Ordnance Survey Map. 6 inches to the mile, 1893.
Major changes over the previous thirty years saw the construction of a network of railways lines, with open land in the north of Chiswick Parish disappearing beneath new streets of housing. The low-lying south of the parish is still mainly open farmland, but by building an earth bank along the river’s edge, the Duke of Devonshire, who owned more than half of Chiswick, made possible development, for example, of the Grove Park estate.

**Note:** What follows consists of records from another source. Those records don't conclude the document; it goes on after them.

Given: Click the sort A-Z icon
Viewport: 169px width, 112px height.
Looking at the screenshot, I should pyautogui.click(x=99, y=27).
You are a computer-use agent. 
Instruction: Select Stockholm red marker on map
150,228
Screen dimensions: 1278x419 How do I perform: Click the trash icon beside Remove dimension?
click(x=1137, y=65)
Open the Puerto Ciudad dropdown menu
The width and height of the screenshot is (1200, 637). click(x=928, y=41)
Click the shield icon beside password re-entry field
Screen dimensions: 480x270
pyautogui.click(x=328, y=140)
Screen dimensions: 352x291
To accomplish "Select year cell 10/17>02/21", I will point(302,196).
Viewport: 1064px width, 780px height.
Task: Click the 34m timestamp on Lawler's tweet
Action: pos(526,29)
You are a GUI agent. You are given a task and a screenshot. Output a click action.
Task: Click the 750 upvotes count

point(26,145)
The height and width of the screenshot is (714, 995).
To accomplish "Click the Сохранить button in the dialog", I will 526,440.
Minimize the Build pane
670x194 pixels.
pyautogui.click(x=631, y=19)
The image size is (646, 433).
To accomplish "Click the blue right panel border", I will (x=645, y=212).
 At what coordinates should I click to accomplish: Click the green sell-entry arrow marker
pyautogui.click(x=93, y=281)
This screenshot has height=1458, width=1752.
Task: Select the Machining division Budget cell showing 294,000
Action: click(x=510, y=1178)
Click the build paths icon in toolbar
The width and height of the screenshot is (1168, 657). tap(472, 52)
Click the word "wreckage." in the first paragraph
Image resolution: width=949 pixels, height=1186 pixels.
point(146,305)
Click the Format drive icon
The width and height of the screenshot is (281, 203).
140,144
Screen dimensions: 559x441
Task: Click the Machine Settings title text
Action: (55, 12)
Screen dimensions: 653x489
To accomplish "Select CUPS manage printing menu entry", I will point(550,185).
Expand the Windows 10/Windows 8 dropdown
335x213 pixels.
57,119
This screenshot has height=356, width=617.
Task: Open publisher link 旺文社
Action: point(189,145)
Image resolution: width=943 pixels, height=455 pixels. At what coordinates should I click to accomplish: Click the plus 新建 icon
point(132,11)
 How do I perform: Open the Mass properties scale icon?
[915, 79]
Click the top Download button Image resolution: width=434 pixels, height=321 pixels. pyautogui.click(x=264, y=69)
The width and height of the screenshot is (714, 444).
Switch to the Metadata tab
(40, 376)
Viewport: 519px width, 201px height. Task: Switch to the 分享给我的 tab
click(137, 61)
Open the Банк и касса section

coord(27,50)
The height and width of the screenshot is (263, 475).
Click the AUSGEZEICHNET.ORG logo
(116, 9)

A major cholera outbreak in London in 1854 and continuing outbreaks of typhus underlined the importance of maps in providing a vital link to discovering the sources of these diseases; Dr John Snow plotted the spread of cholera via sick people, eventually tracking down the cause to a water pump in Broad Street. Following the Public Health Act of 1848, Local Boards of Health were formed in urban areas and were given power to ensure clean water supplies to their districts, as well as controlling sewers. However, they required extremely detailed maps to plan the sewers, and there were arguments between the Ordnance Survey and the Metropolitan Commissioners of Sewers (and their successors from 1856, the Metropolitan Board of Works) as to who should pay for the extra work.
In 1863 the Treasury authorised the work, and for the following eight years surveying was carried out. Then it took another five years for the sheets to be engraved…. The new series finally began in 1872, and ten years later it was decided that all OS maps were to be revised every twenty years. Work therefore began on the new edition in 1891.